On Behalf of | May 26, 2025 | Real Estate Disputes |

Jointly owned real estate can be a very valuable asset. But it can also cause some conflict. The owners may not see things in the same light. They may not have the same goals.

For example, say that two people inherit the same property from their parents. Perhaps it’s a vacation home or a commercial property. They become the new joint owners.

On one side, the first owner is delighted to have the property and wants to keep it. However, the other owner just sees it as a financial asset. They would like to sell the property as quickly as possible to get their money out of it.
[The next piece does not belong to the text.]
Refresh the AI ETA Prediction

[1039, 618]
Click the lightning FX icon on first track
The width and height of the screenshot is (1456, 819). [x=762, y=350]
If they can’t agree, then what happens?

The role of the partition action

What sometimes has to happen is that the court can use a partition action to divide the property. They can split each person’s ownership interest. This way, both owners can do as they wish. The owner who wants to keep the property can still keep their 50% ownership, while the person who wants to sell is allowed to sell that property to a third party and get their money out of it.

This can still be complicated. If it’s just one lot, the original owner may then have to work with a new co-owner after the partition action and the sale. If there are multiple lots, the court may simply divide ownership, such as giving one lot to one owner and one to the other. But do both lots actually have the exact same financial value? How do you determine if this is a fair split of those real estate assets?

There are many questions like this to ask during complex real estate transactions and disputes. Those involved must be well aware of their legal options.